3.1.1.-cont. Click “Choose local files”.

3.1.2. Select fastq files from your local folder, then click “Open”.  

3.1.3. Click “Start” to upload. 

  3.1.4. Check the status of data upload. 

3.1.5. Build a list of Dataset.

 3.1.6. Build a collection of datasets.

3.1.7. List of Datasets will be available in the history. 

3.1.8. Import the reference data files from the Shared Data libraries following the steps below. 

3.1.8.-cont.  Import the reference data files from the Shared Data libraries following the steps below. 

3.1.9. Reference libraries are available in the history. 

3.1.10. Click the “WorkFlows” button in the left-hand menu -> select the "Public" workflows -> then type and search for “ViroTrakr”.  

 3.1.10.-cont.  Select the appropriate workflow (“Norovirus with reads as input” in this case), then click the arrowhead button to Run the workflow.

3.1.11.  Ensure to select all the appropriate files (arrows) from each dropdown menu and Run Workflow.

3.1.12.  The workflow status will be displayed step-by-step in real time. As each step completes, it will turn green in both the Steps and History panels. The run may take a few minutes or longer, depending on the data and system load. 

3.1.12.-cont.  Once the run is complete, the results will be available in the individual reports in the History. Users can view and download each output file, including the assembly, viral contigs, genotyping report and phylogenetic tree, etc. 

3.1.13.  An example of a genotyping report is shown below:

3.1.14.  An example of a phylogenetic analysis report is shown below:

The result files include: 

•Assembly with MEGAHIT: Metagenomic assembly generated using MEGAHIT.
•Report: Kraken2: Kraken2 classification reports.
•Report_blasthits_Genotype: Report of the best BLAST Hits against reference sequences.
•Genotyping_report: Final report contains QC statistics and genotyping results. 
•Virus contigs: Target virus specific contigs extracted from the metagenomics assembly.
•Reference_query_phylogenetic_tree: Phylogenetic tree showing the input genomes alongside reference genomes from all groups (available in.png and .txt formats).

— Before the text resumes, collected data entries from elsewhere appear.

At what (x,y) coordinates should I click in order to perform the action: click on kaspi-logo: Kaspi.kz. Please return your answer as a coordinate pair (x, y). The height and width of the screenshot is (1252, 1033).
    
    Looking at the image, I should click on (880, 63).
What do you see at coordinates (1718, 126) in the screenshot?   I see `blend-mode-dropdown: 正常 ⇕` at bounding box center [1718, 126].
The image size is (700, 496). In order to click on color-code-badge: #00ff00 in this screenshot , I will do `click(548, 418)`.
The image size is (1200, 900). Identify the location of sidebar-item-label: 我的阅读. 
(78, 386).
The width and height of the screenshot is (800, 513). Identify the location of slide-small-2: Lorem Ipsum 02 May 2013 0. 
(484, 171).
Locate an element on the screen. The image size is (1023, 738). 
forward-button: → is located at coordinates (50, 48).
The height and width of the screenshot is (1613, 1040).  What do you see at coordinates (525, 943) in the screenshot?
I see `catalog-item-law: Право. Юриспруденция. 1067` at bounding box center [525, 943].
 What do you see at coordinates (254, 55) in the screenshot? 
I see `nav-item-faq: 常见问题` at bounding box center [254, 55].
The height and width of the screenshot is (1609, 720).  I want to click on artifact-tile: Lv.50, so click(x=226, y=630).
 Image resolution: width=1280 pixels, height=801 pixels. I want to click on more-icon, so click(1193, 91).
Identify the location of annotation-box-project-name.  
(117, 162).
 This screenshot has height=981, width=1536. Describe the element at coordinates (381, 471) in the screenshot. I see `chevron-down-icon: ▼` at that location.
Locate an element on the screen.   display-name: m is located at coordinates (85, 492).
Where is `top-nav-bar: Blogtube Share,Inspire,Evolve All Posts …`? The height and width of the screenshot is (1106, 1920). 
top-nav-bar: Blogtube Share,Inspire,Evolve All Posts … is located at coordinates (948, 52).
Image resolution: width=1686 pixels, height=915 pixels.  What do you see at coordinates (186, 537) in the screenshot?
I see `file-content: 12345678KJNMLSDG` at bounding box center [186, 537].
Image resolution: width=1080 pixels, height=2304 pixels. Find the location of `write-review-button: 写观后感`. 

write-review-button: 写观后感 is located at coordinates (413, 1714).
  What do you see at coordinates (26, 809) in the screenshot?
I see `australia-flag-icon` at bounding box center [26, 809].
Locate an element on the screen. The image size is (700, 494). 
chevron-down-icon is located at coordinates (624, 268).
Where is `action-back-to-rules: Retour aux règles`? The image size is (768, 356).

Download raw data from SRA database.

Users can also download raw data from SRA if already submitted to ViroTrakr, or from other Bioprojects
in NCBI. Ensure to have the SRA accession numbers ready before starting the download. 

3.2.1. Create a list of SRA accession numbers. 

* Note: the numbers must start with SRR, DRR or ERR in a text file, one per line. Save it in a local folder. 

3.2.2. (1) Click the “Upload” button in the left-hand menu, (2) select “Paste/Fetch data”, (3) enter the file name containing the SRA accession number list, (4) click “Choose local file” to select the file from your local folder, then (5) click the “Start” button to begin the upload. The file will be available and appear in the current History, indicated by the arrow below.

3.2.3. (1) Click the “Tool” button in the left-hand menu, (2) click “Get Data”, (3) choose "Faster Download and Extract Reads in FASTQ", (4) select "List of SRA accession" from the drop-down menu as the input type, (5) select the list file from the History panel, then (5) click the “Run Tool” button to start the process. 

3.2.4. The data files will be downloaded from the NCBI SRA database. Download time may vary depending on the number of files and the current NCBI server status.

3.2.5. Follow the steps outlined in 3.1.8. to 3.1.14 to run the workflow and collect the results.

Upload assembled sequences and execute the data analysis workflow.

Upload assembled sequences.
This ViroTrakr workflow supports both raw sequencing data and pre-assembled sequences. You can
upload raw data directly (Item 3), or use assembled sequences generated on other platforms and stored in your local folder.

Click on the button “Upload” in the left-hand menu.

4.1.-cont. Click “Choose local files”.

Click “Start” to upload. 

Check the status of data upload. 

Build a list of Dataset. 

Build a collection of datasets.

List of Datasets will be available in the history. 

Follow the steps outlined in 3.1.8. to 3.1.14 to run the workflow and collect the results.